Görev Koşulları
Aşağıdaki, Türk inancında ağaç kültünü anlatan metni hiçbir değişiklik yapmadan baştan sona yeniden yazın.

Seçilen Metin
=====

Türk inanç sisteminde tanrıya adak adamak, kurban kesmek gibi ayrıntılar bilinmektedir. Tek veya kutsal kabul edilen ağaçlara bez bağlamak suretiyle tanrıya niyazlar gerçekleştirilmiş oluyordu. İçinde bulunduğu felaketten kurtulmak isteyen insanoğlu, ağacı bir kurtuluş vesilesi veya vasıtası olarak görmüştür.   Ulu ağaç kültü, Türk devlet geleneğine kadar sirayet etmiştir. Bu ulu ağaç, Osmanlı devletinin kurucusu Osman Bey’in rüyasına konu olmuş ve kurulacak devletin dünyanın her tarafına dal-budak salacağı, gölgesinin dört bir tarafı örteceği müjdelenmiştir.  
Ağaç motifi olan kayın, Altaylarda şaman ayinlerinde, doğum, düğün ve bayramlarda önemli unsur olmuştur. Ataların hayatları bu ağaca bağlanırdı. Altay şamanlarının inancına göre, insanlar yaratıldıkları zaman ilk kayın ağacından Umay Ana ile beraber yere inmiştir. 
Türk kültüründe mezarlık ve türbeler civarındaki ağaçlardan meyve almak veya oradan ağaç kesmek yasaklanmıştır. Anadolu inanış biçimleri arasında “Evliya Ağaç” olarak  adlandırılan ağaçlar dikkat çekmektedir. Bu ağaçların tek ve benzersizliği, onun sonsuzluğunun işareti olarak algılanmıştır. Bu kutsiyet sebebiyle olmalıdır ki, bu tür ağaçlara dokunmak yasaklanmış ve kesilmesi günah addedilmiştir. Cenaze defnedildikten sonra mezarın üzerine ağaç dikilerek onun canlılığı temin edilmiş oluyordu.

=====

Girdi Verileri
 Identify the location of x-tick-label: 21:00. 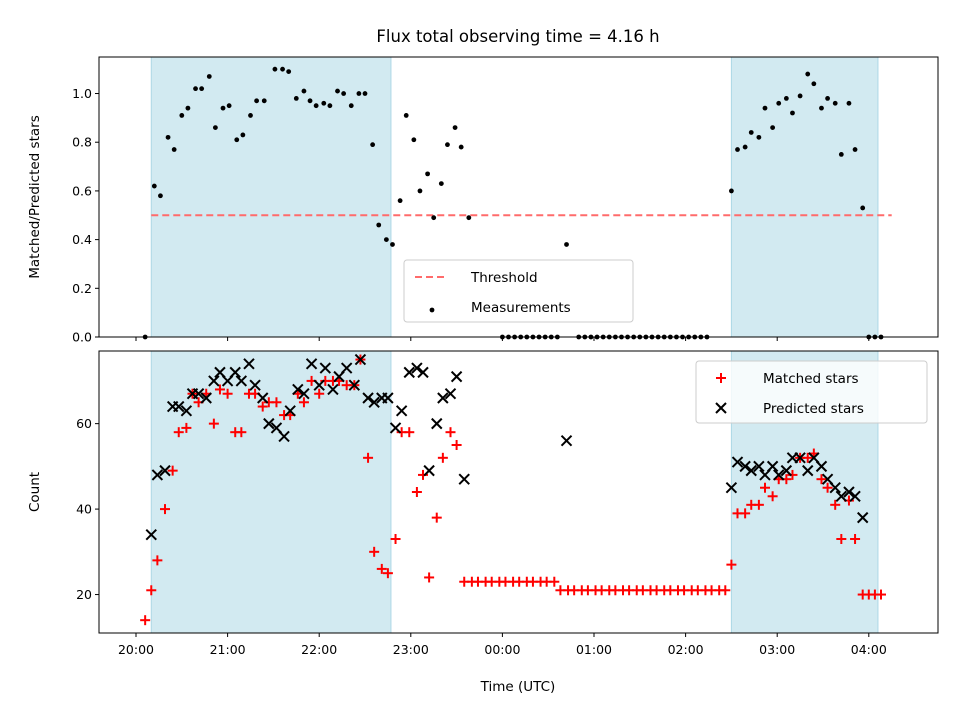
(228, 650).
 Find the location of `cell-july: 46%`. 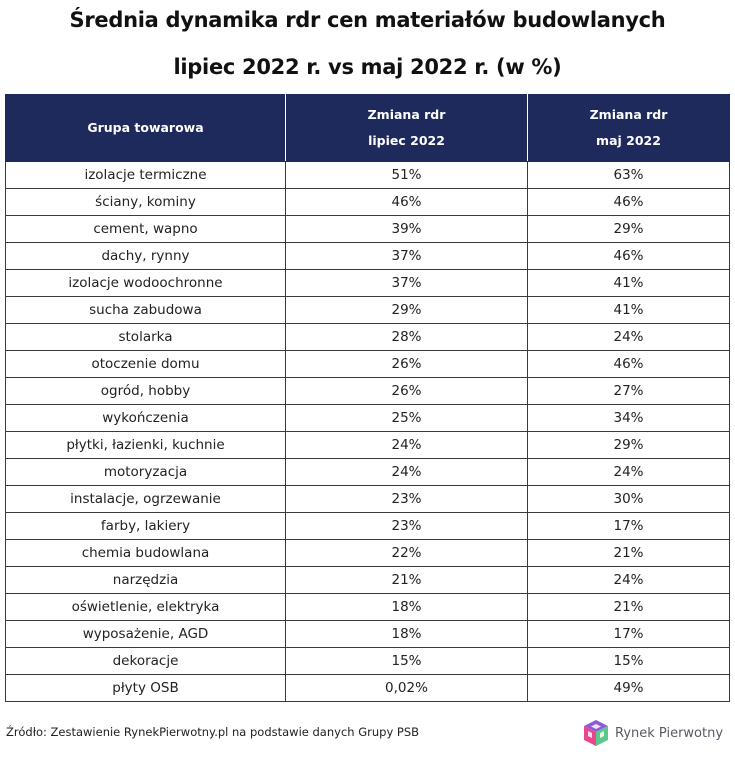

=====

Cevap
Türk inanç sisteminde tanrıya adak adamak, kurban kesmek gibi ayrıntılar bilinmektedir. Tek veya kutsal kabul edilen ağaçlara bez bağlamak suretiyle tanrıya niyazlar gerçekleştirilmiş oluyordu. İçinde bulunduğu felaketten kurtulmak isteyen insanoğlu, ağacı bir kurtuluş vesilesi veya vasıtası olarak görmüştür.   Ulu ağaç kültü, Türk devlet geleneğine kadar sirayet etmiştir. Bu ulu ağaç, Osmanlı devletinin kurucusu Osman Bey’in rüyasına konu olmuş ve kurulacak devletin dünyanın her tarafına dal-budak salacağı, gölgesinin dört bir tarafı örteceği müjdelenmiştir.  
Ağaç motifi olan kayın, Altaylarda şaman ayinlerinde, doğum, düğün ve bayramlarda önemli unsur olmuştur. Ataların hayatları bu ağaca bağlanırdı. Altay şamanlarının inancına göre, insanlar yaratıldıkları zaman ilk kayın ağacından Umay Ana ile beraber yere inmiştir. 
Türk kültüründe mezarlık ve türbeler civarındaki ağaçlardan meyve almak veya oradan ağaç kesmek yasaklanmıştır. Anadolu inanış biçimleri arasında “Evliya Ağaç” olarak  adlandırılan ağaçlar dikkat çekmektedir. Bu ağaçların tek ve benzersizliği, onun sonsuzluğunun işareti olarak algılanmıştır. Bu kutsiyet sebebiyle olmalıdır ki, bu tür ağaçlara dokunmak yasaklanmış ve kesilmesi günah addedilmiştir. Cenaze defnedildikten sonra mezarın üzerine ağaç dikilerek onun canlılığı temin edilmiş oluyordu.